**Task statement:**
Where does the word "Open" occur in the entries below? Copy every line that has it.

**Dataset extract:**

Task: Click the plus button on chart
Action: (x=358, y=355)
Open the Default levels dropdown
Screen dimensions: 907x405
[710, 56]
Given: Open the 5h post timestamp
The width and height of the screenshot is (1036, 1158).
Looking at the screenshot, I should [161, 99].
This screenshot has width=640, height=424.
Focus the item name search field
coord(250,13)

---

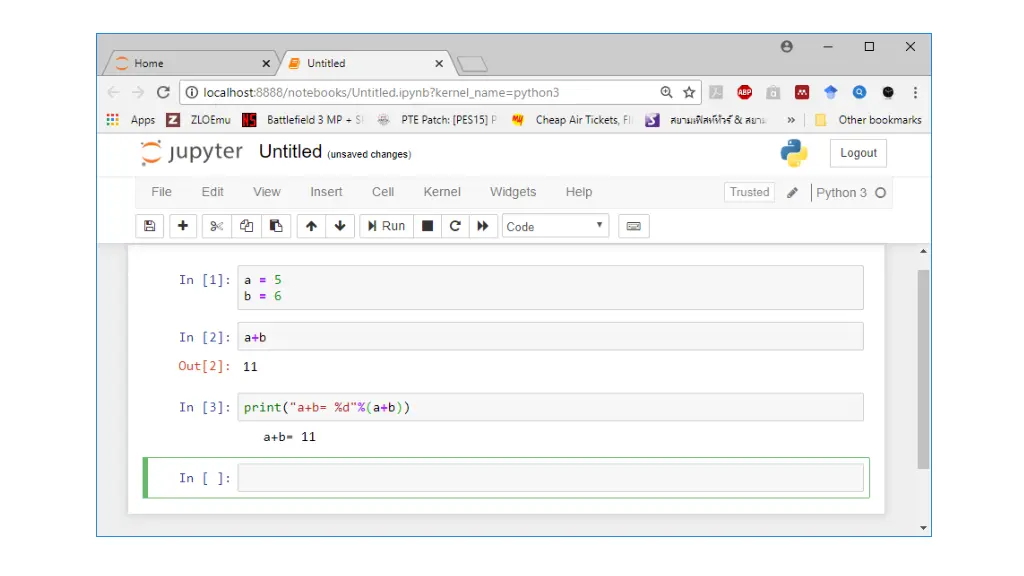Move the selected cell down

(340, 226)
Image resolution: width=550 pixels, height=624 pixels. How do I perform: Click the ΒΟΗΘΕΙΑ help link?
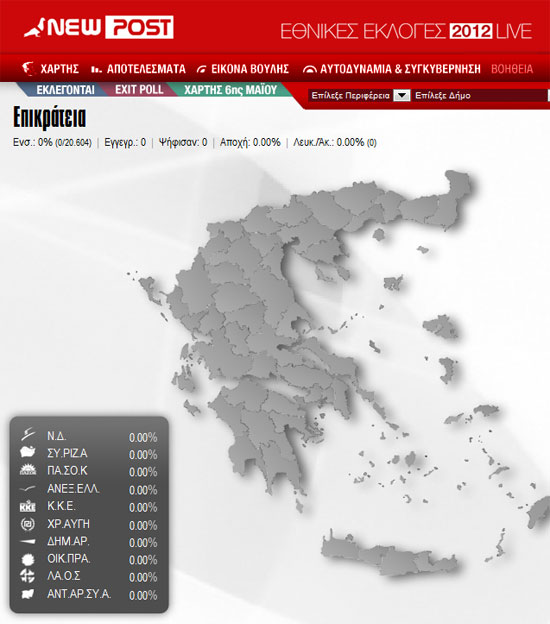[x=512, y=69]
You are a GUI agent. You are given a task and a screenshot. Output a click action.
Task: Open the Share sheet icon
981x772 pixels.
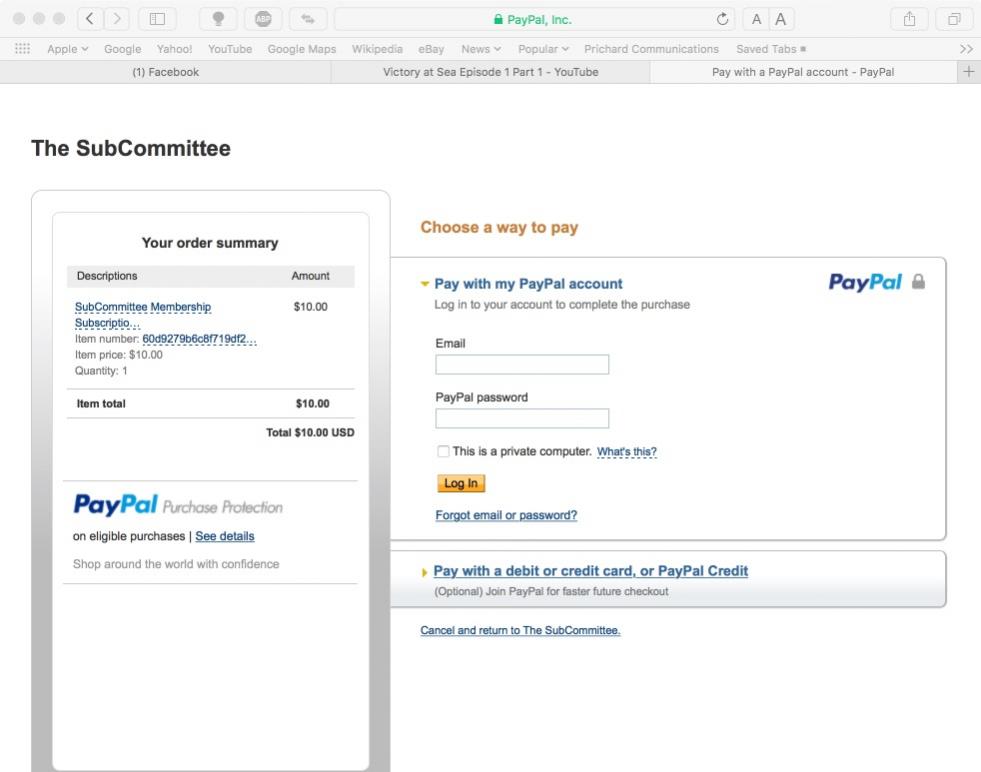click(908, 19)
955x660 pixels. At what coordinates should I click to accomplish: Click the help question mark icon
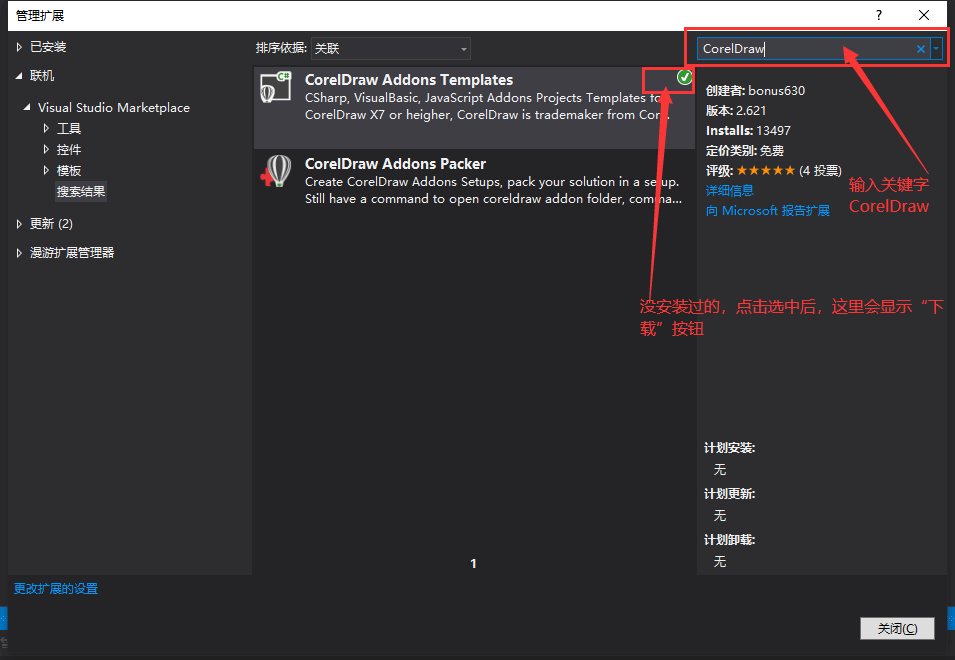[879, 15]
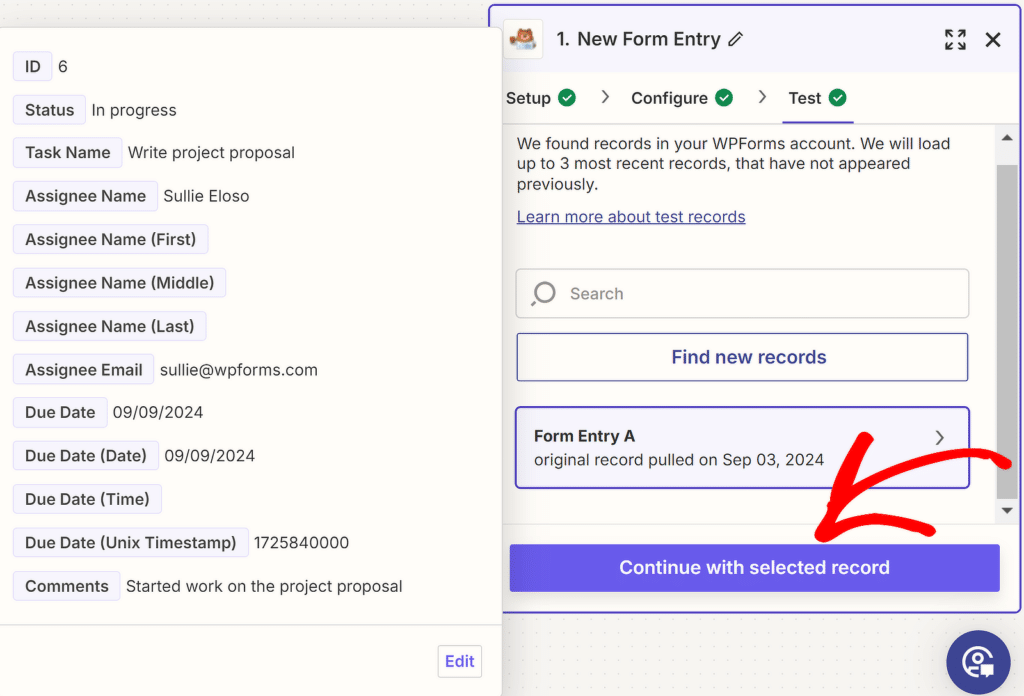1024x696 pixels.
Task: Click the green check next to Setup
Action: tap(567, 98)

**Response:**
Open the Default levels dropdown
Given: Open the 5h post timestamp
Task: Open the Share sheet icon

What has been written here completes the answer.